# START OF Selected extract
Geh Wohin Dein Herz Dich Trägt
After I opened the eighty-second email sending me a link to Canada’s Immigration website, I finally decided to take the self-assessment test. I do, in fact, qualify for a skilled-worker visa with a score of 73.
Not that I’m really planning to immigrate. Yet. I am very, very upset about the results of the election and frightened for the future. I do not trust the Bush administration to keep me or my family safe. I do not trust him to keep enough jobs here to allow me to pay my debt, own a home, and save for retirement. I don’t think it’s unrealistic to think that one day things could deteriorate to the point of needing to leave the country. But we’re not there yet.
If I were to immigrate now, it would be a lifestyle choice, not a rejection of America or a flight from some horrible danger. Toronto has always been a city that I’ve thought would be nice to move to—the fact that it lies in Canada is just part and parcel of that. Munich is another city I’d love to make my home. And I could probably weasel my way into a visa somehow. I’ve never been to New Zealand, but based on what I’ve read and heard from others who’ve travelled there, I think it could be a good place to go, too. And let’s not even talk about Iceland. You all know how I feel about that.
If we’re changing the scenario to immigration out of necessity of one kind or another, the pool of eligible countries expands. Australia, Ireland, Scotland, England and that old stand-by, Canada jump to mind. However, in such a situation, I would imagine that there would be a tidal wave of people trying to get into other English-speaking countries, so my chances of getting a visa might be better elsewhere. Austria and Switzerland are on my list. I’ve been to all of those places and might be willing to live there anyway, so why not in a pinch? I might even be willing to give Sweden another chance. I’d have to think about Finland, but I did have a fairly favorable impression after my short sojourn there this summer, and if millions of Finns can learn Finnish, I sure as heck can, as well. And if I brushed off my rusty-dusty Spanish, I could add Spain, Ecuador. and Uruguay to my list. I know that’s a pretty random sampling, but it’s not based on any personal experience, so... how could it be anything more than random?
# END OF Selected extract
* _Tasks for this exercise_:
1. In the immigration post, what score does the self-assessment test give for a skilled-worker visa?
2. Reproduce part of the immigration post word for word, starting at the words "Geh Wohin Dein" and ending after "not there yet.".
# START OF Stored rows
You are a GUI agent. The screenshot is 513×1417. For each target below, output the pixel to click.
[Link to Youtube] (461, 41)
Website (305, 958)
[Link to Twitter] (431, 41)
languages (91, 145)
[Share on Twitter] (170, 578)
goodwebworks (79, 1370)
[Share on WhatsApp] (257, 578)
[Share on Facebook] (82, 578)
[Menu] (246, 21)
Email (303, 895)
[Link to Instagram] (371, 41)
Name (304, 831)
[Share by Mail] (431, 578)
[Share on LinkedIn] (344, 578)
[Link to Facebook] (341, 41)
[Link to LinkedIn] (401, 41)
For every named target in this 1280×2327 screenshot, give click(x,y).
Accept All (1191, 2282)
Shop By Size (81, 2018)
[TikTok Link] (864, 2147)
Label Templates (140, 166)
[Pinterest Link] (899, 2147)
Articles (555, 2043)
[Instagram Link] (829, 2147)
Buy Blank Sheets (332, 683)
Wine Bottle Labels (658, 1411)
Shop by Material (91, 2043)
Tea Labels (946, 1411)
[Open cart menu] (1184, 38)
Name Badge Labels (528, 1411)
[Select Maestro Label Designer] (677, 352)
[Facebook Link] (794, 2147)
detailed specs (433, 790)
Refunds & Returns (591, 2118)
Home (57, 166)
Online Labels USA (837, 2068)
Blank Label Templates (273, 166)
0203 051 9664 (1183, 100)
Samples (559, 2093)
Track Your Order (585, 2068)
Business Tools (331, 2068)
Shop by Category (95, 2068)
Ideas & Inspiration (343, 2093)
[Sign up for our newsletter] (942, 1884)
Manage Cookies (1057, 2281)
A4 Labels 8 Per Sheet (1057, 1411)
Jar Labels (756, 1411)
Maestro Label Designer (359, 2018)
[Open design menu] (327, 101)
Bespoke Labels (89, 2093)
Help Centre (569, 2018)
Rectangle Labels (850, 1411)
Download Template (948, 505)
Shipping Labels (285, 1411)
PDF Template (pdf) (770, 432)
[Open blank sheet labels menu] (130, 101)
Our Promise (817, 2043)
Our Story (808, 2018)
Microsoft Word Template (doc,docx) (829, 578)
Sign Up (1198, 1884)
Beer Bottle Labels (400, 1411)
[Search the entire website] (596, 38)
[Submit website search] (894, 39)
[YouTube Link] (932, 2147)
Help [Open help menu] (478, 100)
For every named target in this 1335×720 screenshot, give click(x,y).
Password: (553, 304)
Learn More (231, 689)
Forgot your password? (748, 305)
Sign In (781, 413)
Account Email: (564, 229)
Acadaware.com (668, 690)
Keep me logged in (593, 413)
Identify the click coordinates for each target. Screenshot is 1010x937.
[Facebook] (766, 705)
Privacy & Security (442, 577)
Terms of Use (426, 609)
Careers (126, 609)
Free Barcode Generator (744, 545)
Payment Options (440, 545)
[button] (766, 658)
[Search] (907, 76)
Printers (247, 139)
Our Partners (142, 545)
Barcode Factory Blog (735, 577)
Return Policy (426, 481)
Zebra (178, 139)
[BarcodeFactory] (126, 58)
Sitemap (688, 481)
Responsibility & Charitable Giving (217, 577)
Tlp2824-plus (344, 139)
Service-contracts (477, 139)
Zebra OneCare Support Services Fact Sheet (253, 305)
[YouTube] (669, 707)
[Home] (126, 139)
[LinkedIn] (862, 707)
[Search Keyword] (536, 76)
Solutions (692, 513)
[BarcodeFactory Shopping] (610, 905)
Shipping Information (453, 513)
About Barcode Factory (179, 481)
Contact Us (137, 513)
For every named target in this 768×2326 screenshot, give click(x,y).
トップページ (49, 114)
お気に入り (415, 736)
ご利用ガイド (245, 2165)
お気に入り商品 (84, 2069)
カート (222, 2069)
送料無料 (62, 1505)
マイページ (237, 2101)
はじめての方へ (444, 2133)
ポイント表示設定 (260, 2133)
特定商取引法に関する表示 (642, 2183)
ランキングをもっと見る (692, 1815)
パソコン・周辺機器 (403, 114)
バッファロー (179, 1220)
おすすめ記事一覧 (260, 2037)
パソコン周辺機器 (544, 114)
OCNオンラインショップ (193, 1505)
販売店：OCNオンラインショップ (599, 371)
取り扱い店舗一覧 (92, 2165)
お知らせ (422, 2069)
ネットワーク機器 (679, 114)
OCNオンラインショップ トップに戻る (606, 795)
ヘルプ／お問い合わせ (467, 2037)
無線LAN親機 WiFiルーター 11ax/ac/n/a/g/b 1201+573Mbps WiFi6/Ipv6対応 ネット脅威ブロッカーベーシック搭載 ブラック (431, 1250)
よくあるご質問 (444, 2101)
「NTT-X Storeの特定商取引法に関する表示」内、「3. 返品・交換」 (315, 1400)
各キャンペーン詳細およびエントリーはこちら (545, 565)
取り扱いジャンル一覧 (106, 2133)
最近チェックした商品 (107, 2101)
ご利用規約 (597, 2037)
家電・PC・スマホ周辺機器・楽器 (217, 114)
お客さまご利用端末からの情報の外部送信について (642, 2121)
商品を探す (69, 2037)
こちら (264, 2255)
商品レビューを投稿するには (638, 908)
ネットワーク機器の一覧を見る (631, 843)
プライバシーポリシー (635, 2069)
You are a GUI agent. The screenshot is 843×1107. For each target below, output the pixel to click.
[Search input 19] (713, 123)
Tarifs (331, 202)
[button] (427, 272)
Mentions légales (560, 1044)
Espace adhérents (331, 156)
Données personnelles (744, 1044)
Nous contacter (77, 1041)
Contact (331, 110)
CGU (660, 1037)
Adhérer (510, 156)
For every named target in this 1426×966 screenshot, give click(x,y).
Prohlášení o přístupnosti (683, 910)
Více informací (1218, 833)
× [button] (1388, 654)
# END OF Stored rows
* _The answers_:
1. A score of 73.

2.
Geh Wohin Dein Herz Dich Trägt
After I opened the eighty-second email sending me a link to Canada’s Immigration website, I finally decided to take the self-assessment test. I do, in fact, qualify for a skilled-worker visa with a score of 73.
Not that I’m really planning to immigrate. Yet. I am very, very upset about the results of the election and frightened for the future. I do not trust the Bush administration to keep me or my family safe. I do not trust him to keep enough jobs here to allow me to pay my debt, own a home, and save for retirement. I don’t think it’s unrealistic to think that one day things could deteriorate to the point of needing to leave the country. But we’re not there yet.